— Task instructions —
Quote the entries that follow exactly, leaving none out.

_ _ _ _

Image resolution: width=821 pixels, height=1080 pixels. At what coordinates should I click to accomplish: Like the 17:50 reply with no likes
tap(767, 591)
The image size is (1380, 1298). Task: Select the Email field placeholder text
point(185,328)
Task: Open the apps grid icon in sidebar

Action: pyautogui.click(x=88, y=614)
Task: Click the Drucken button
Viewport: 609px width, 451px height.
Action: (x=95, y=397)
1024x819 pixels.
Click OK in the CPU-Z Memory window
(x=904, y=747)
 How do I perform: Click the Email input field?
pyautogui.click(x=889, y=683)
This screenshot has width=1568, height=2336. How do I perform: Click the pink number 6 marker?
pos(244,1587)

_ _ _ _

— Answer section —
Image resolution: width=821 pixels, height=1080 pixels. At what coordinates should I click to accomplish: Like the 17:50 reply with no likes
tap(767, 591)
The image size is (1380, 1298). Task: Select the Email field placeholder text
point(185,328)
Task: Open the apps grid icon in sidebar

Action: pyautogui.click(x=88, y=614)
Task: Click the Drucken button
Viewport: 609px width, 451px height.
Action: (x=95, y=397)
1024x819 pixels.
Click OK in the CPU-Z Memory window
(x=904, y=747)
 How do I perform: Click the Email input field?
pyautogui.click(x=889, y=683)
This screenshot has width=1568, height=2336. How do I perform: Click the pink number 6 marker?
pos(244,1587)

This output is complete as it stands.